═══ Available data ═══

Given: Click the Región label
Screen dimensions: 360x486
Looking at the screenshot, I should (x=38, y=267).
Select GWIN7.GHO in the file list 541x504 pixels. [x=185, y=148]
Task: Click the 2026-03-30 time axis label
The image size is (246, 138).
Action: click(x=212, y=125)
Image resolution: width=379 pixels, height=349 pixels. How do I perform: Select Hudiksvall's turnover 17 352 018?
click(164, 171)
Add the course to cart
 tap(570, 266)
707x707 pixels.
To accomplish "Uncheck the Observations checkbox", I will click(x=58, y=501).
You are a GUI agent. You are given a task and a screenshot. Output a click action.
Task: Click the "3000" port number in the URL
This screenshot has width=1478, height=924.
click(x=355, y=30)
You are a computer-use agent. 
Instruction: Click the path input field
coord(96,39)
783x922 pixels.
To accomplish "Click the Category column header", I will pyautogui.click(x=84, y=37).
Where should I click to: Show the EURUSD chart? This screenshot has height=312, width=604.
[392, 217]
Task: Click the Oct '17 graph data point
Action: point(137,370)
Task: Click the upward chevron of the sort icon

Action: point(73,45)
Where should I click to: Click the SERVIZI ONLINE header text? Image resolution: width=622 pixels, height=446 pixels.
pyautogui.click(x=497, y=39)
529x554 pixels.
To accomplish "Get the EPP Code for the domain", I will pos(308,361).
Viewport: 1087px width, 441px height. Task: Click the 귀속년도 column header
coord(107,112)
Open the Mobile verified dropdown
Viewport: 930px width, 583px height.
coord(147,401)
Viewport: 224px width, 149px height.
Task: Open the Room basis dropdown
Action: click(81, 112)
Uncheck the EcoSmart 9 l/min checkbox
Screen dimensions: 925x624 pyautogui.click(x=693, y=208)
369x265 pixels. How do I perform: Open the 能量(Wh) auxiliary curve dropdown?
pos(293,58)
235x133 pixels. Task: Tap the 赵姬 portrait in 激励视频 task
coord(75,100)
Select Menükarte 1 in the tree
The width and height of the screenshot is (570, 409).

═══

> Work request:
For each line of the data that includes the word "agent", return a copy of it.

> Expected answer:
You are a GUI agent. You are given a task and a screenshot. Output a click action.
You are a computer-use agent. 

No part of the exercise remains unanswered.